Адам вдруг круто повернулся, остановив Самюэла. — Я знаю, чем я тебе обязан, — сказал Адам. — И отплатить не могу ничем. Но могу попросить еще об одном. Выполнишь мою просьбу — и, может, возродишь мою жизнь.

— Выполню, если смогу.

— Вот эта земля там. — Адам взмахнул рукой на запад, описал широкую дугу. — Помоги обратить ее в сад, о котором мы с тобой толковали. Чтобы колодцы были, и ветряки, и поля люцерны. Мы бы растили цветы на семена. Это дело денежное. Представляешь — целые акры душистого горошка, золотые клинья ноготков. Акров десять, скажем, роз для садов Калифорнии. Какой аромат понесет от них западный ветер!

— Ты меня так до слез можешь довести, — сказал Самюэл, — а старику не годится плакать. — Глаза его и в самом деле увлажнились. — Спасибо, Адам. Твоя просьба мне сладка, как запах роз, несомый западным ветром.

— Так исполнишь ее?

— Нет, не исполню. Но воображу твой райский сад, когда в Салинасе буду слушать Уильяма Дженнингса Брайана. И, может, даже начну верить, что он осуществился на земле.

— Но я же и хочу его осушествить.

— Съезди на ранчо, поговори с Томом, Он тебе поможет. Он рад бы усадить розами весь мир, мой бедный Том.
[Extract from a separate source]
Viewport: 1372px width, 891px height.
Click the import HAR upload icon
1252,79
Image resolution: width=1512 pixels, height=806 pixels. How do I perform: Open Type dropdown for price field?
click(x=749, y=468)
— Но ты обдумал, Самюэл, свое решение?

— Обдумал я крепко, так что на половину уже как бы выполнил.

— Упрямый же ты человек!

— Я спорщик, — сказал Самюэл. — Меня Лиза спорщиком зовет, а теперь я уловлен в сеть, что сплели мои дети, — и нравится мне быть уловленным.

2

На стол накрыли в доме.

— Мне бы приятней вас потчевать под деревом, как прежде, — сказал Ли.

— Но на дворе холодно.

— Холодно, Ли, — отозвался Самюэл.

Тихо вошли близнецы и стеснительно остановились, глядя на гостя.

— Давно не видал вас, мальчики. А назвали мы вас хорошо. Ты — Кейлеб. Верно?

— Я — Кейл.

— Ладно, пусть Кейл. — И обратясь к другому: — А ты тоже нашел способ окургузить свое имя?

— Что, сэр?..

— Тебя звать Аарон?

— Да, сэр.

— Он произносит: Арон, — сказал Ли со смехом. — Двойное «а» кажется его друзьям вычурным.

— У меня тридцать пять бельгийских кроликов, сэр, сказал Арон. — Хотите поглядеть, сэр? Клетка стоит у родника. Восьмеро совсем маленькие — вчера только родились.

— Поглядеть я не прочь, Арон. — Губы Самюэла тронула усмешка. — А ты, Кейл, больше огородничаешь? Угадал я?

Ли живо обернулся к Самюэлу, посмотрел на него с опаской, сказал:

— Пожалуйста, не надо.

— На будущий год отец даст мне целый акр в низине, — сообщил Кейл.

— А у меня есть кролик — пятнадцать фунтов весу. Я его подарю отцу в день рождения.